Jamie Dimon is the CEO of JPMorgan global investment bank. He warned that the U.S. might be heading for recession in 6-9 months. “This is serious stuff,” the executive stressed, adding that the stock market could easily fall another 20%.
JPMorgan CEO Jamie Dimon’s Warnings
Jamie Dimon from JPMorgan spoke out about his fears regarding the U.S. and stock markets in an interview that he did with CNBC Monday during the JPM Techstars conference.

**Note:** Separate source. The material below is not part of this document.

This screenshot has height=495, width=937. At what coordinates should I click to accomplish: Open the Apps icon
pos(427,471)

Dimon listed a variety of indicators that could lead to the U.S. economic going into recession. These include runaway inflation and higher interest rates than anticipated, as well as the effect of quantitative easing and the Russia-Ukraine conflict. Stating that “Europe is already in recession,” the JPMorgan boss said:
These are very, very serious things which I think are likely to push the U.S. and the world … in some kind of recession six to nine months from now.
The executive noted that the Federal Reserve is “clearly catching up” as inflation reached a 40-year high, emphasizing that the central bank “waited too long and did too little.” Dimon opined: “And, you know, from here, let’s all wish him [Fed’s chairman] success and keep our fingers crossed that they managed to slow down the economy enough so that whatever it is, is mild — and it is possible.”

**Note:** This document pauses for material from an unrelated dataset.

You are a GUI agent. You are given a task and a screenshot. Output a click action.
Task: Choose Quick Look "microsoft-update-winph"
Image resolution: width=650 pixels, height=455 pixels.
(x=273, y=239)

Nonetheless, he believes that the U.S. economy is “actually still doing well,” adding that consumers are likely to be in better shape than during the 2008 global financial crisis. But he warned:
But you can’t talk about the economy without talking about stuff in the future — and this is serious stuff.
Answering a question on how long the U.S. will be in recession for, he said that it was impossible to know. He advised market participants to consider a variety of possible outcomes. “It can go from very mild to quite hard and a lot will be reliant on what happens with this war. So, I think to guess is hard, be prepared,” the JPMorgan chief stated.
Dimon was also asked about the outlook for the S&P 500. Dimon stressed that markets are volatile, and the benchmark might fall further below current levels. “It may have a ways to go. It really depends on that soft-landing, hard-landing thing and since I don’t know the answer to that, it’s hard to answer … it could be another easy 20%,” the JPMorgan executive replied, elaborating:
The 20% that follow would be more severe than the previous 20.
“Rates going up another 100 basis points will be a lot more painful than the first 100 because people aren’t used to it, and I think negative rates — when all is said and done — will have been a complete failure,” he concluded. At the time of writing, the S&P 500 has already dropped 25% year-to-date.
Dimon warned of an imminent economic crisis in June and advised the public to prepare. In August, the JPMorgan boss doubled down on his warning, cautioning that “something worse” than a recession could be coming.